Brown is modelling this idea after after what was implemented in Hamilton, which pegged the minimum age of a senior to get free transit at 75. Brown’s plan will allow seniors age 65 and up to use the service. “If we set a goal rather than wait for studies, we can have a plan in place right away to bring forward that affordable city as outlined in the Vision 2040 plan,” Brown continued.

Initial assessments have pegged the cost of Brown’s plan at $500,000, which he says can be offset by optimizing advertising opportunities on shelters and buses.


What are local council candidates promising?

I thought it would be informative to take a look at what candidates for either city or regional council are promising beyond the standard pablum or talking points about “cutting red tape,” “standing up for seniors / youth,” or “building transit for the 21st century”.

  • Jermaine Chambers, running for Wards 2 & 6 city council, has two points on his platform about developments in Churchville and Huttonville. Specifically, protecting the Heritage District designation for Churchville while bringing in a recreation facility, and explore connecting Huttonville to the city’s sewer system.

  • Ryan Rennie, running for Wards 3 & 4 city council, is proposing to record public meetings in an innovative way that is based on procedures done in Lakewood, Colorado.
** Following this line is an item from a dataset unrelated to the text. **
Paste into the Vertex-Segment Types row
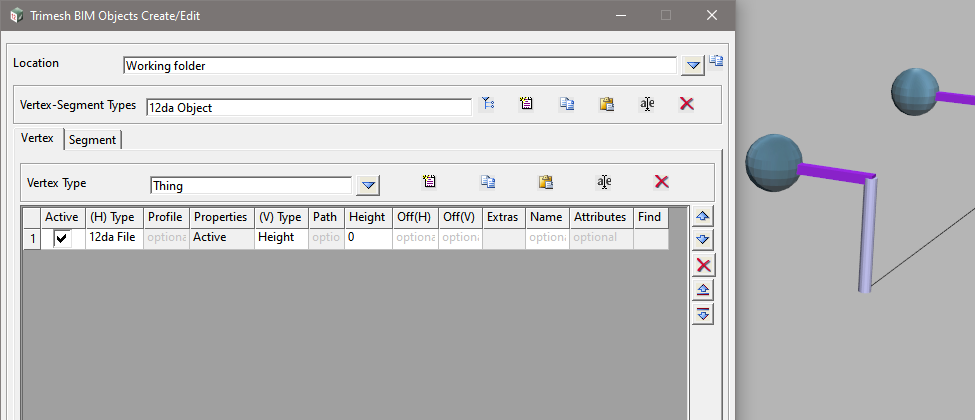606,103

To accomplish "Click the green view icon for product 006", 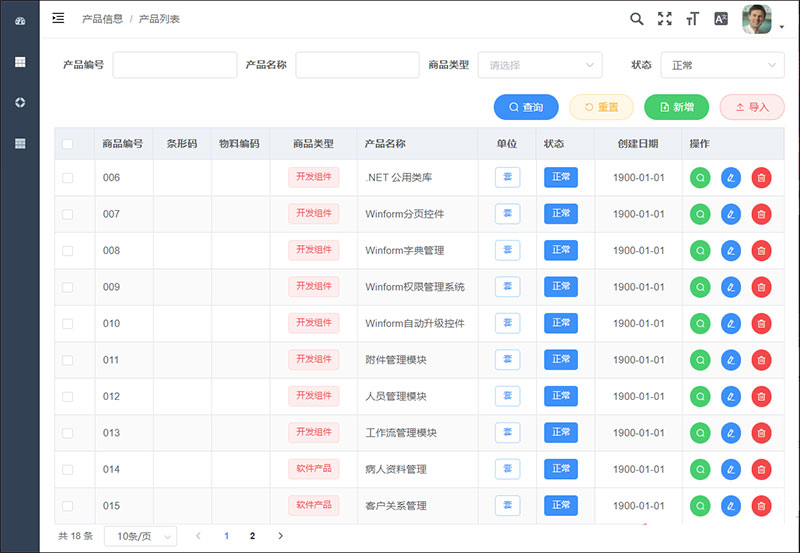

  • Charmaine Williams, running for Wards 7 & 8 city council, has a petition on her website calling for a gun amnesty and gun buyback program in Brampton, calling on Mayor Jeffrey and council to “act now in order to make our streets safe”.

  • Paul Vicente, candidate for Wards 1 & 5 regional councillor, has apparently taken a page from John Sprovieri’s playbook, pledging to fight to lower auto insurance rates and end postal code discrimination. It’s highly doubtful that is an area for municipal government, and it would be interesting to see how effective Vicente could be if he is elected as a councillor to push for that change.

  • The same promise was made by Wards 7 & 8 regional councillor candidate Ajay Tandon, who said he wants to work on involving insurance professionals and put forward a plan reduce rates gradually and bring them in line with provincial averages.

  • Gurpreet Bains, running for regional councillor in Wards 2 & 6, is promising to bring in an independent auditor general to regular monitor city spending, with the goal of allowing Brampton residents to know how their property taxes are being spent.

Advance polls recently opened, and election day in Brampton is October 22.